**WHAT YOU WILL DO:**
a) Answer these questions using the article about Ronny Rosenthal:
(i) How many appearances did he make for the Israel national team between 1983 and 1997?
(ii) In what year did he sign for Club Brugge KV?
(iii) Against which team did he score a hat-trick for Liverpool?
b) Name every club that the article about Ronny Rosenthal says he played for.
c) Reproduce the stretch of the article about Ronny Rosenthal from "Between 1983 and" through "Israel national team.".

**DOCUMENT:**
---
Ronny Rosenthal (; born 11 October 1963), nicknamed "Rocket Ronny", is an Israeli former footballer who played as a forward.

After starting his career in his birth city with Maccabi Haifa, Rosenthal went on to play in Belgium with Club Brugge and Standard Liège. He moved to Liverpool in 1990 for a fee of £1.1 million, becoming the first non-UK player to move to an English club for more than £1 million. After four years at Liverpool, Rosenthal finished his career with Tottenham Hotspur and Watford.

Between 1983 and 1997 he made 60 appearances for the Israel national team, scoring 11 goals.

Early and personal life
Rosenthal was born in Haifa, Israel, His father was born in Bucharest, Romania and is of Ashkenazi Jewish descent, immigrated to Israel. His mother was born in Morocoo and is of both Sephardi Jewish and Mizrahi Jewish descent, also immigrated to Israel. His brother Lior Rosenthal is also a former footballer whoh played for Maccabi Haifa the Israel national team. 

Rosenthal married a Belgian, Nancy, who converted to Judaism. Their two sons, Dean Rosenthal—who was Bar Mitzvah in Israel—and Tom Rosenthal, were born in England. Dean is director of a sporting management company; while Tom, formerly on the books of Queens Park Rangers as a midfielder, formerly played for the Dutch team FC Dordrecht, and has been capped by Belgium at the under-18 and U19 levels—where he scored three goals—and has switched to Israel and was named to its U21 national team in 2018 for the Euro 2019 qualifiers against Germany and Norway. 

Rosenthal now resides in London, and has worked as a football agent and consultant. His nephew is Israeli international footballer Denny Gropper.

On 11 May 2019, Rosenthal and his family were subjected to a "terrifying ordeal", when masked machetes-holding robbers, raided his home in Cricklewood, England.

Club career
He was left-footed, and began his playing career with Maccabi Haifa in the city in which he was born in his native Israel, winning two Israeli league titles.  Rosenthal left his homeland to sign for Belgian side Club Brugge KV in 1988. He scored 15 goals in two seasons, and won the Belgian league title one season.

He then joined English side Liverpool on loan in March 1990, as manager Kenny Dalglish looked to increase his options for the forward positions during Liverpool's league title run-in. He scored seven goals in eight Football League First Division games, including a hat-trick against Charlton Athletic, which helped Liverpool secure their third league title in five seasons. His move to Anfield was then made permanent for a fee of £1 million - double the fee which had been quoted before the loan deal was agreed. At Anfield, he became a cult hero.
---
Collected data
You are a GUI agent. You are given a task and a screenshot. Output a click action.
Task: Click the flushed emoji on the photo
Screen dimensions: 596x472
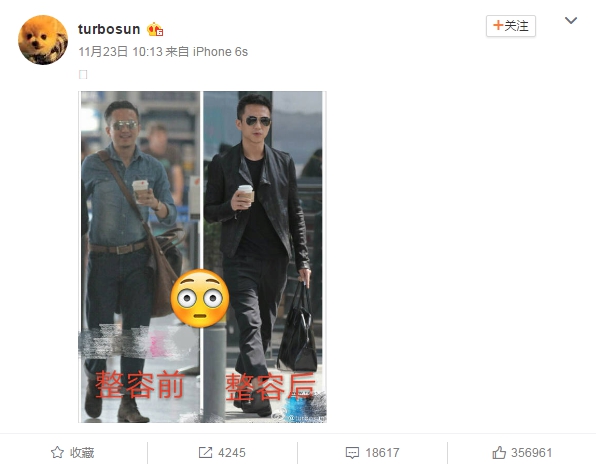coord(200,299)
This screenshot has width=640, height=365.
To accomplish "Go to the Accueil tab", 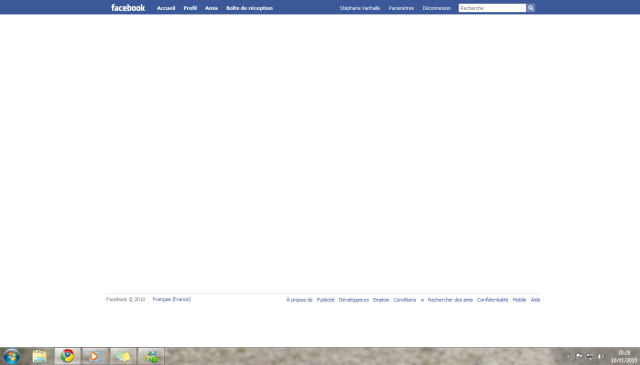I will (x=166, y=8).
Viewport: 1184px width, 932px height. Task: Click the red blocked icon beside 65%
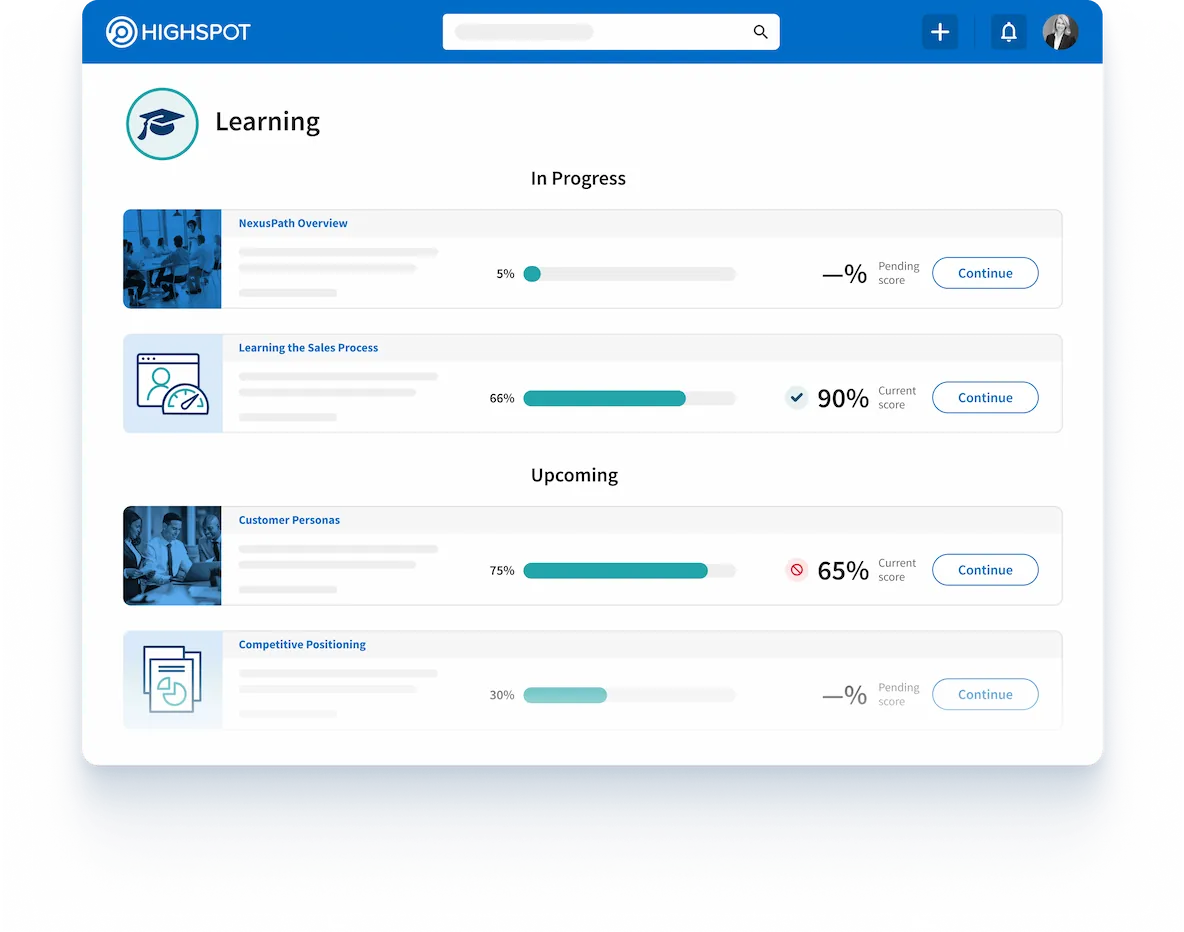pyautogui.click(x=797, y=569)
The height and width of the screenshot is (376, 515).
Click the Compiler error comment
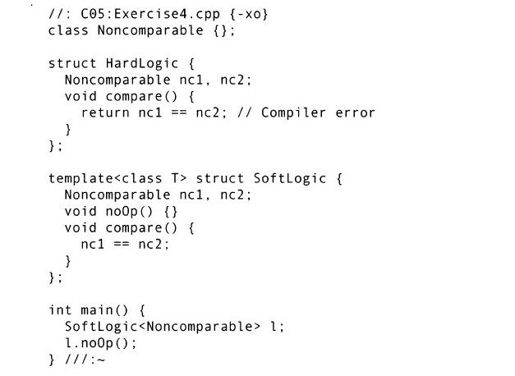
---
**TASK RESPONSES:**
a)
(i) 60
(ii) 1988
(iii) Charlton Athletic

b) Maccabi Haifa, Club Brugge, Standard Liège, Liverpool, Tottenham Hotspur, Watford

c)
Between 1983 and 1997 he made 60 appearances for the Israel national team, scoring 11 goals.

Early and personal life
Rosenthal was born in Haifa, Israel, His father was born in Bucharest, Romania and is of Ashkenazi Jewish descent, immigrated to Israel. His mother was born in Morocoo and is of both Sephardi Jewish and Mizrahi Jewish descent, also immigrated to Israel. His brother Lior Rosenthal is also a former footballer whoh played for Maccabi Haifa the Israel national team.